I have been trying to implement a (heavily-inspired) Gradient-Accumulation wrapper for my Adam optimizer, as shown below:
class AccumOptimizer(tf.keras.optimizers.Optimizer):
def __init__(self, optimizer, steps_per_update=1, **kwargs):
super(AccumOptimizer, self).__init__(name="AccumOptimizer", **kwargs)
self.optimizer = optimizer
self.steps_per_update = steps_per_update
self.iterations = tf.Variable(0, dtype='int64', name='iterations')
self.cond = tf.equal(self.iterations % self.steps_per_update, 0)

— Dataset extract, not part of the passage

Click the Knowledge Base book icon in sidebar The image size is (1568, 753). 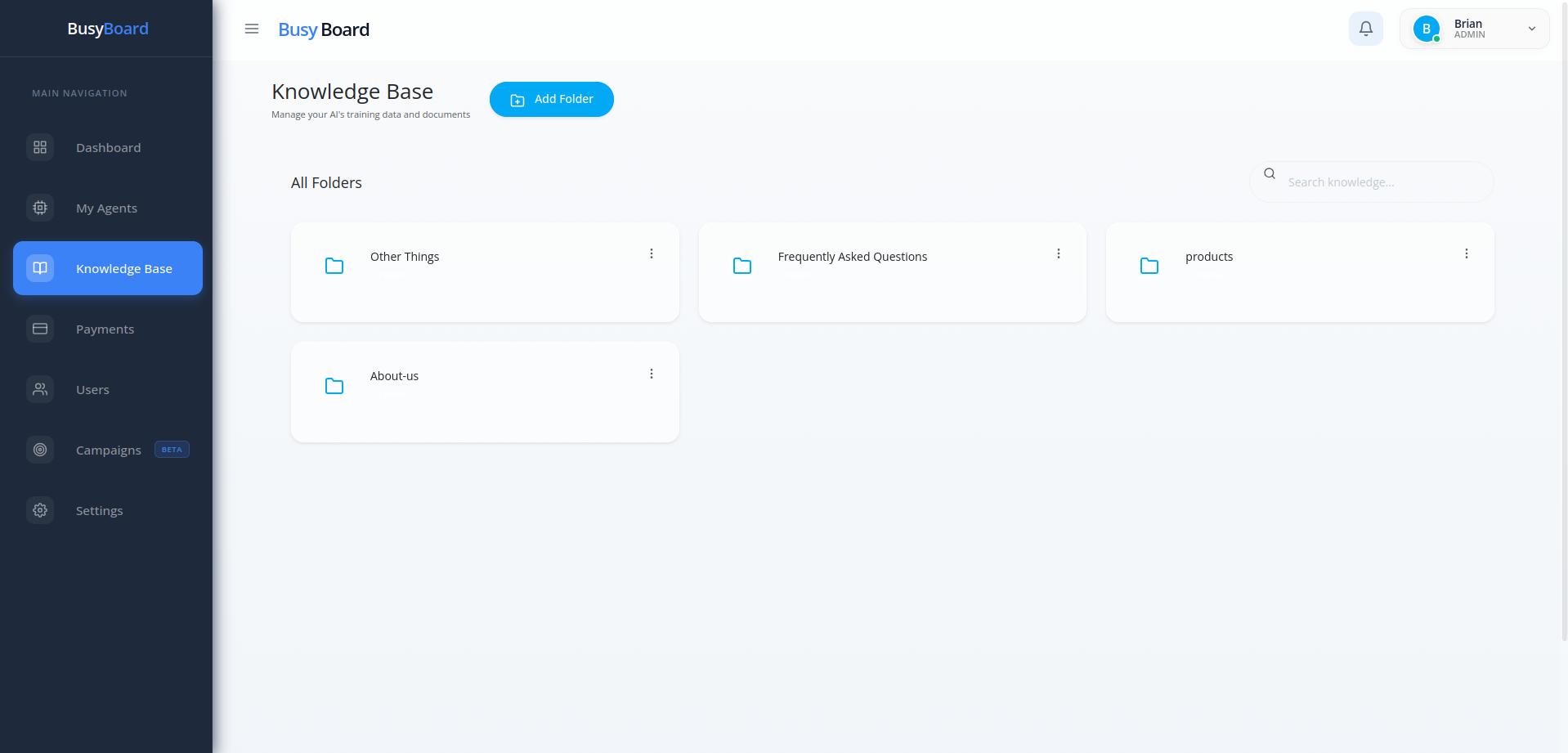(x=39, y=268)
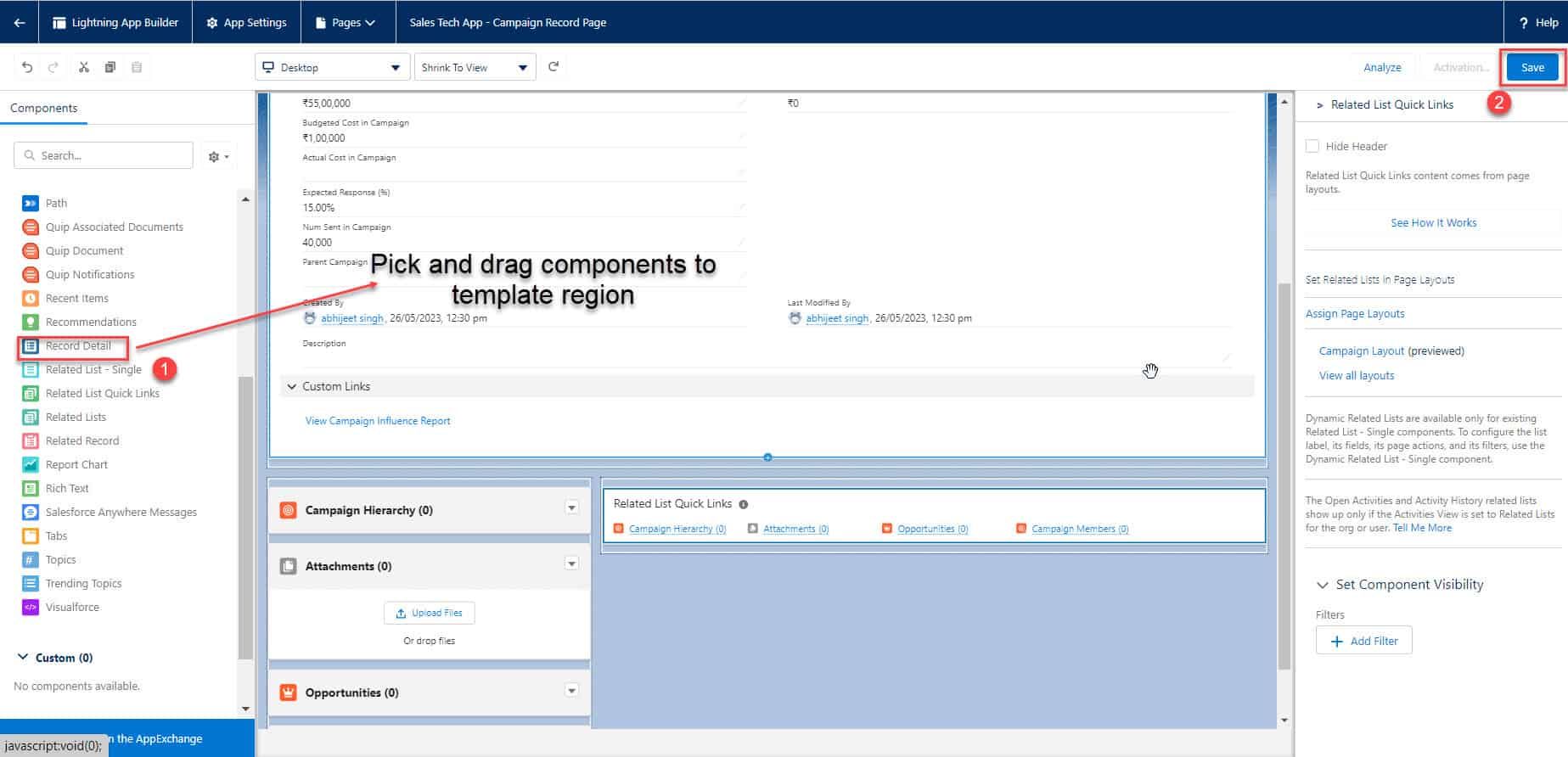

self.lr = self.optimizer.learning_rate
self.optimizer.learning_rate = tf.cond(self.cond,
lambda: self.optimizer.learning_rate,
lambda: tf.constant(0, tf.float32))
...
But seem to butt into the following TypeError when I try to train:
TypeError: __array__() takes 1 positional argument but 2 were given
which points to the part where self.optimizer.learning_rate
is updated based on self.cond
, although I'm sure that tf.cond
should return a single value if the true/false function returns a singleton list.
I'm using Tensorflow 1.15.x (and constrained to this version, sadly).
Any ideas how this could be circumvented?